信楽の撮影のこと

 もう8年ぐらい、信楽のあるギャラリーで展覧会の撮影の仕事をさせて頂いている。そのおかげか信楽焼を買い求める機会も多く、身の回りで使ったり人にあげたりしている。

 前回の展覧会は、作家さんが持ってこられた作品の3割は駄目出しをされて持ち帰りをさせられていた。新たに別の作品を後から作ってこられたようだ。当然生き残っていくことは難しい世界だろうから言われるだけマシなのだろう。

 作家さんによっては、社長から私に今回の撮影は中止との連絡があって撮影すら無いこともある。前回はこっぴどく言われていて中止になるかと思ったけれどそれは無かった。あの後どうなったのかこっそり聞いてみたら、あの後持ってきた作品は良かったよ、あれが何かの切っ掛けになったらしいとのことだった。

 作家さんが帰った後、そのときの展覧についてのことを色々私は聞いている。私に話しているのか、それとも独白に近いのか、話されていることは非常に感覚的なことなので私にはよく分からない。作家さんがおられるときも釉薬やろくろについての専門的な話をよくされている。

 私はよこでや、時にはうなづきマシーンの役割でその話を聞いている。私は、分からないことだらけなのだけれど、決して説明を求めない。普段ならそれはどういう事ですかとか、単語の意味を聞いたりするのだけれど、多分私に話している訳ではないと感じるから一対一でも聞かないことにしている。

 それでも、門前の小僧ではないけれど、8年もその話を聞いていると色々わかることもあるし面白い。何人かの作家さんとも親しくさせて頂いているしその方々の話を聞くのも面白い。今日はたまたま見込みがある人がどの作家さんかという話が出ていて横で聞いていた。

 3人の作家さんの名前が出てきた。一番トップに上がってきた方は凄いのだけれど、素人目にはすごさは分からず分かる人は分かる凄さだという。ただその凄さが分かる人は残念ながら作品を買う層では無いのが残念だとも。そこをどうやら乗り越えないといけないらしい。面白い話だ。

 二人目の作家さんは私が大好きな人だった。私が買っている作品の6割、自分が使っている作品の8割はその人のだったので何となく納得した。手で触ったときの収まり、色合い、長期間飽きが来ない形といい絶妙だと思う。

 三人目の作家さんはポー助君の同期。それはポー助君の日記をみて知り合いだと知ったのだけれど、その方が個展をやるずっと以前に、一つの飯碗が事務所にサンプルとして置かれていた。

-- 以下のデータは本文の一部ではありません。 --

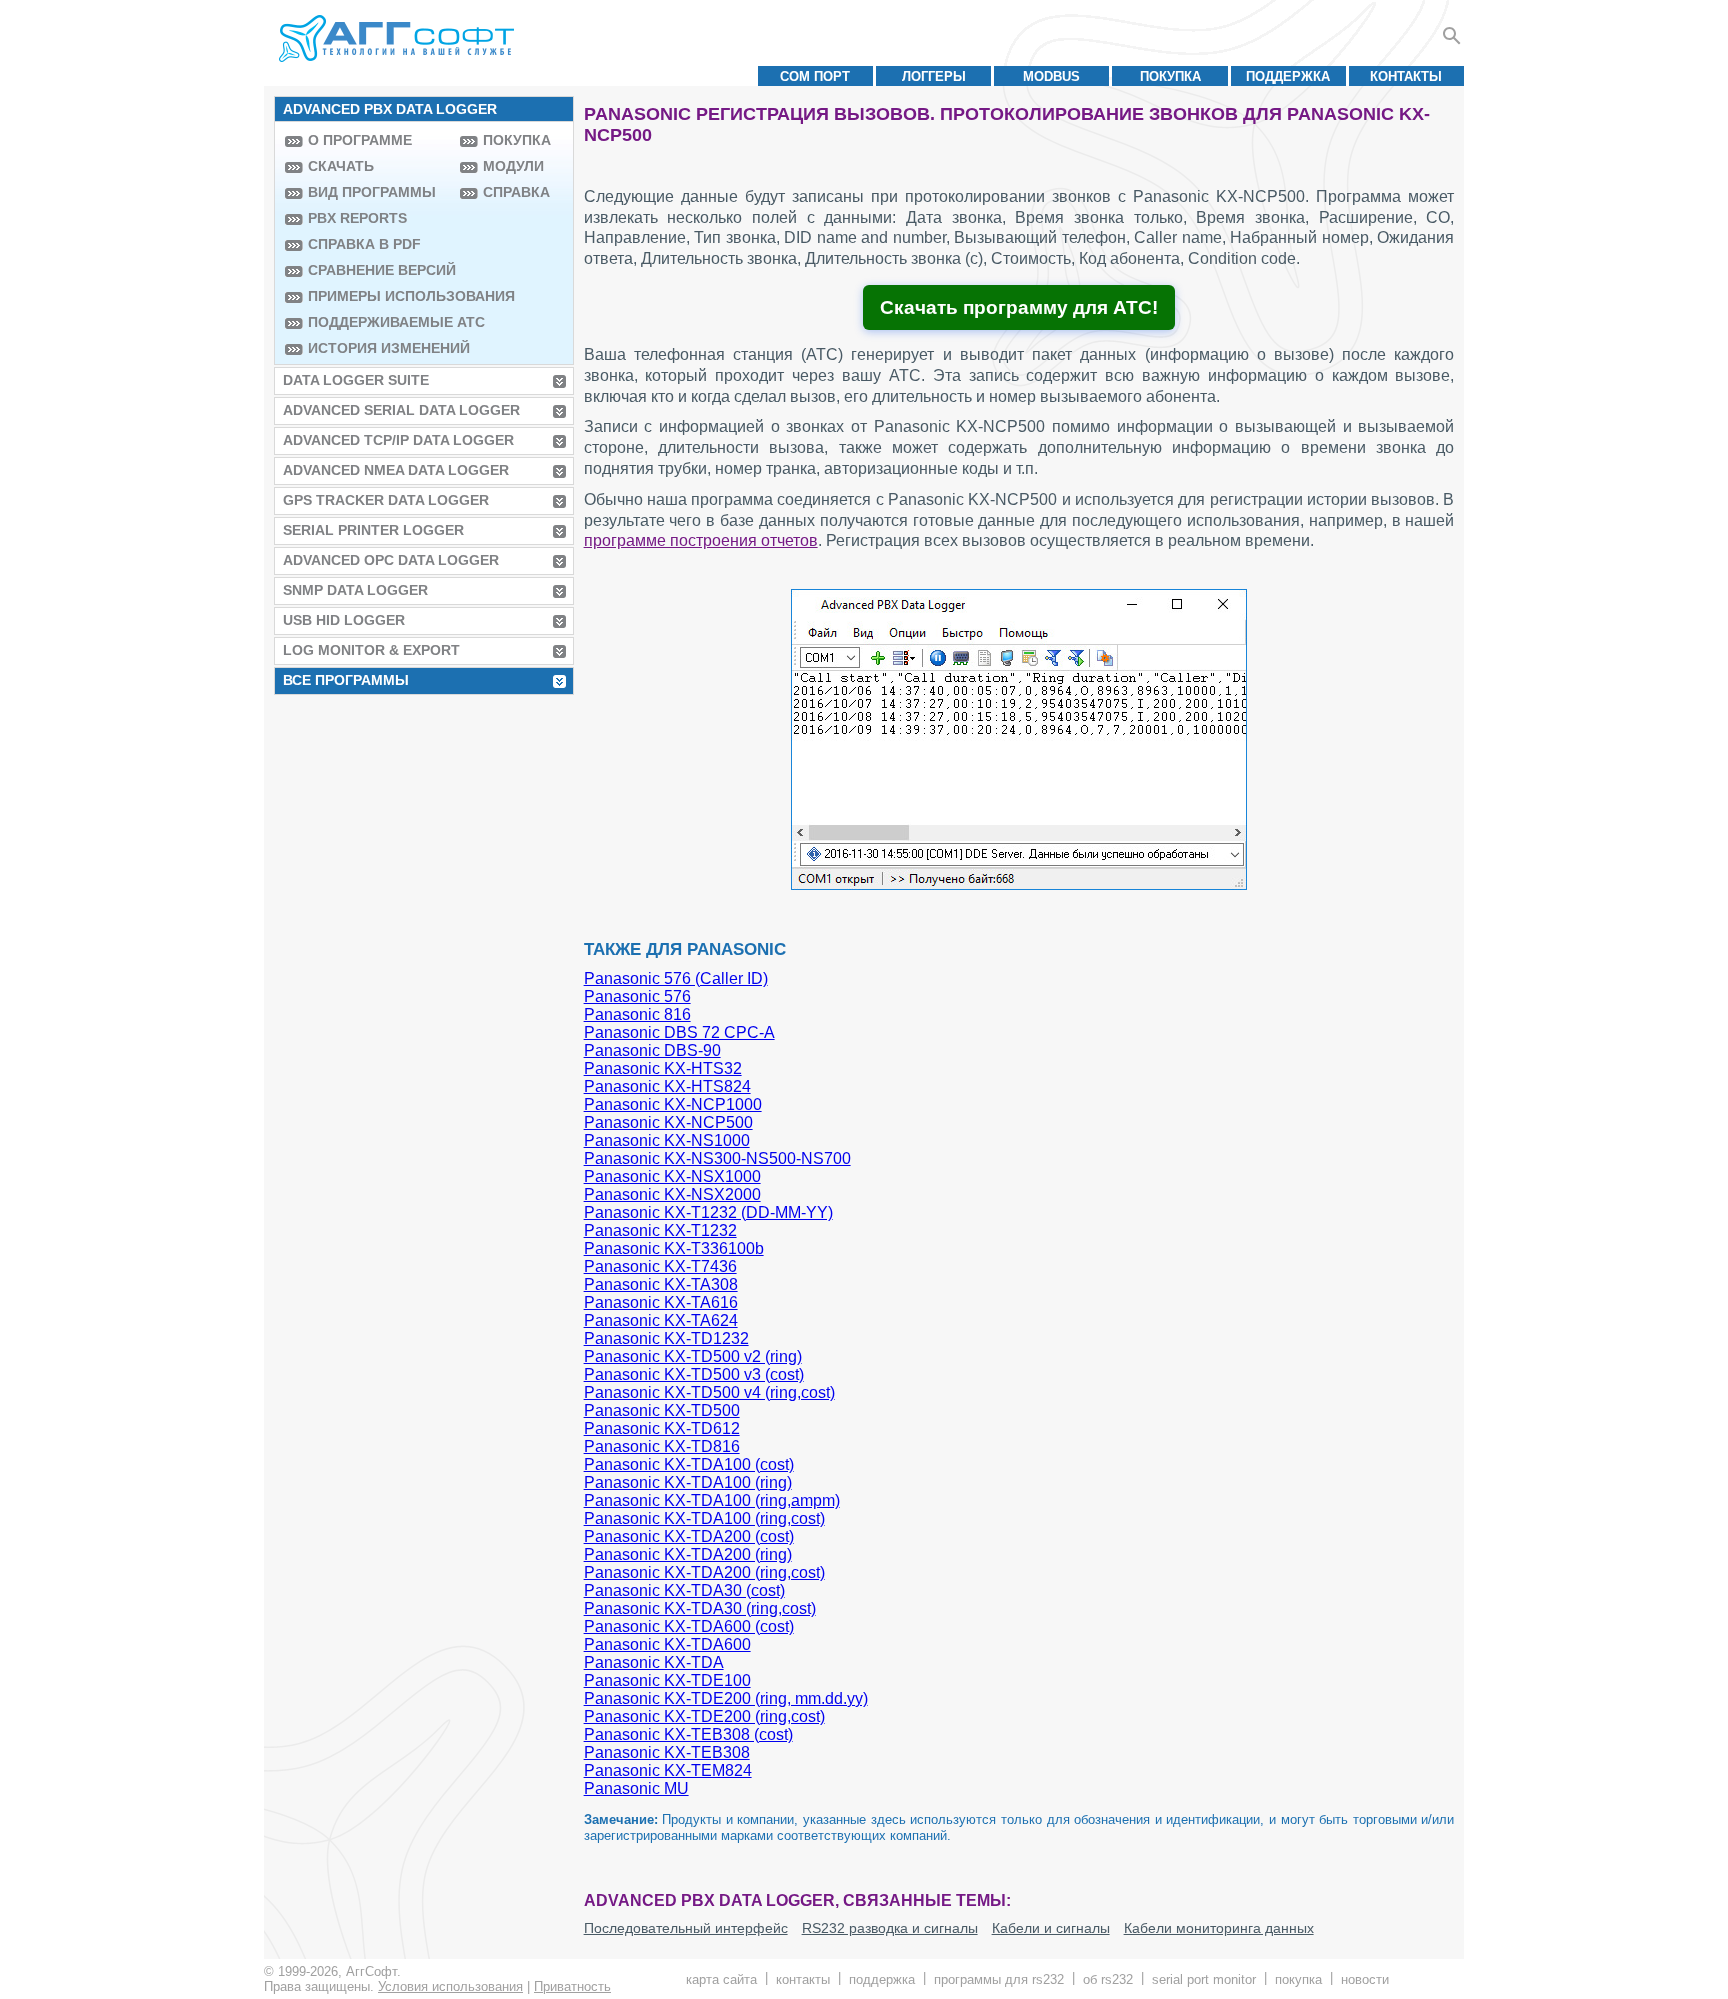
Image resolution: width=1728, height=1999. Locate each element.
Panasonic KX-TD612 (662, 1428)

私はその飯碗に惹かれて、これはどなたの作品ですかと聞くと当時はまだ本当に駆け出しでその人のサンプルだよと聞かされた。よく分からないけれど惹かれる何かがある作品だったのを覚えている。その後個展をされて、その時の同型のものをポー助君の日記で見たときは驚いた。面白い縁だなと思う。残念ながらその方とは撮影の時にタイミングが合わずに本人にお会いしたことはない。

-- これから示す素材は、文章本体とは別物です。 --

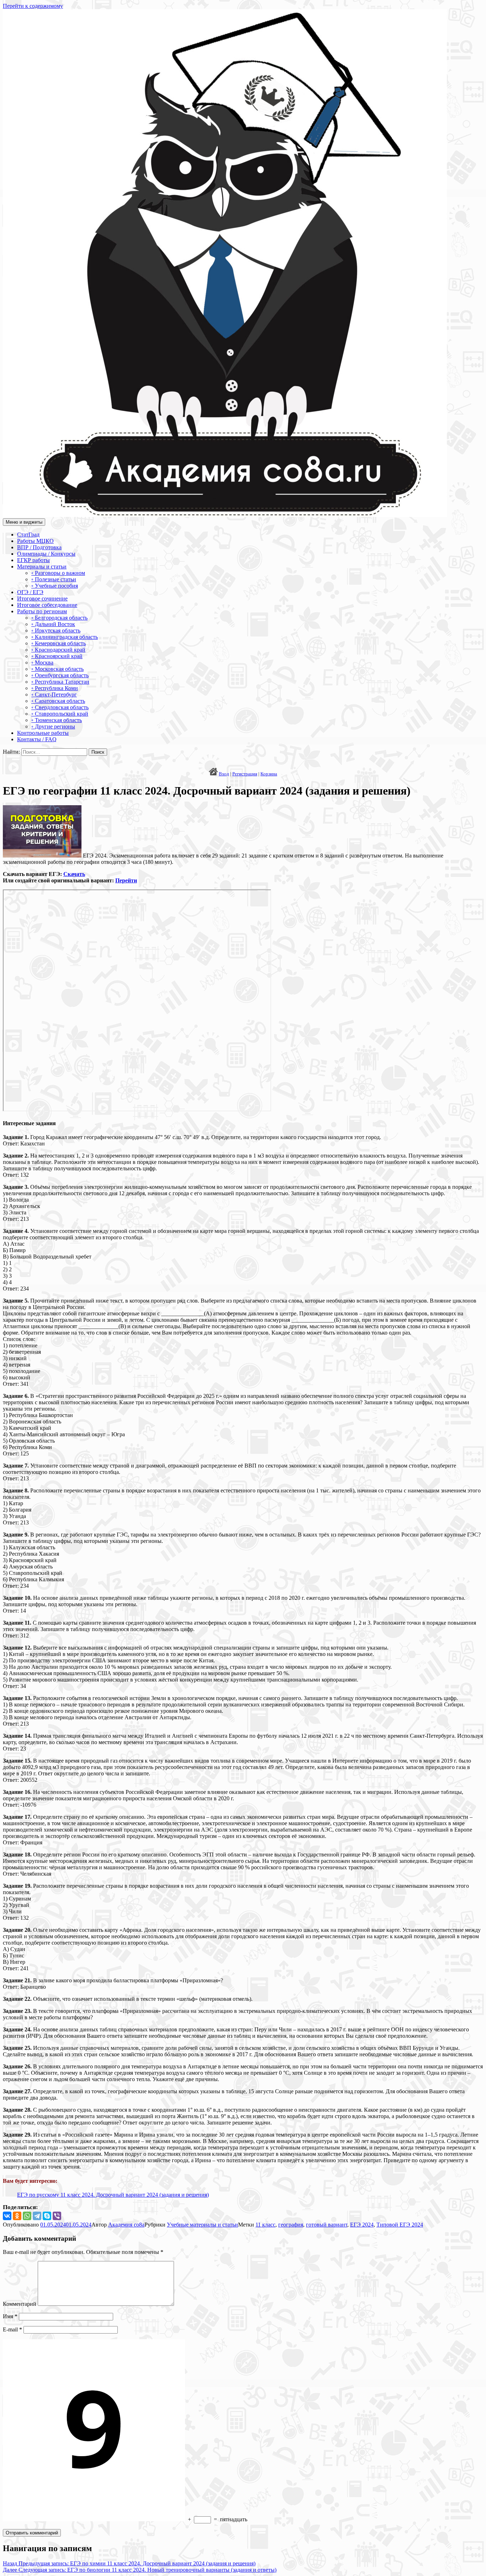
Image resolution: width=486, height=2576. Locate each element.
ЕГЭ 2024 (362, 2225)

 正直なところモノの善し悪しは私には分からない。酒と同じで、私が好きなモノとそうでないモノは確実に存在する。私はそれを楽しんで陶器をみて財布と相談できればその一期一会の出会いを楽しんでいる。工業製品と違ってひとつひとつ表情が全然違う。そこで手に入れなければ二度と同じモノと出会うことはない。それが本当に楽しい。